Czech film director (1938–2020)

Jiří Menzel (/cs/) (23 February 1938 – 5 September 2020) was a Czech film director, theatre director, actor, and screenwriter. His films often combine a humanistic view of the world with sarcasm and provocative cinematography. Some of these films are adapted from works by Czech writers such as Bohumil Hrabal and Vladislav Vančura.

== Early life ==
Menzel was born in Prague in 1938 to Josef Menzel and Božena Jindřichová. His father Josef was a journalist, translator and children's book writer. Menzel studied directing at the Film and TV School of the Academy of Performing Arts in Prague (FAMU) in Prague. His teachers at the academy included Czech Director Otakar Vávra.

== Career ==
Menzel was a member of the Czech New Wave cinema in the 1960s. His first feature film, Closely Watched Trains, won the Academy Award for Best Foreign Language Film in 1967. The film was a World War II drama based on a book by Bohumil Hrabal. His film Larks on a String was filmed in 1969, but was banned by the government censors. It was finally released in 1990 after the fall of the Communist regime. The film won the Golden Bear at the 40th Berlin International Film Festival in 1990. The film was also based on a book by Bohumil Hrabal, and spoke about life in a re-education camp in Czechoslovakia under the communist rule in the 1950s.

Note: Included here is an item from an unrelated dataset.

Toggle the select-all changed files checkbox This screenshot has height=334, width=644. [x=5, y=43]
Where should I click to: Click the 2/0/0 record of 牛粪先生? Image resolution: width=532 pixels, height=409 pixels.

Menzel was nominated for an Academy Award for Best Foreign Language Film again in 1986 with his dark comedy My Sweet Little Village. In 1987, he was a member of the jury at the 37th Berlin International Film Festival. In 1989, he was a member of the jury at the 16th Moscow International Film Festival. In 1995, he was a member of the jury at the 19th Moscow International Film Festival. He was awarded an IIFA Lifetime Achievement Award in November 2013. He was also awarded the French title of Knight of Arts and Letters and the Czech Lion for lifetime artistic contribution.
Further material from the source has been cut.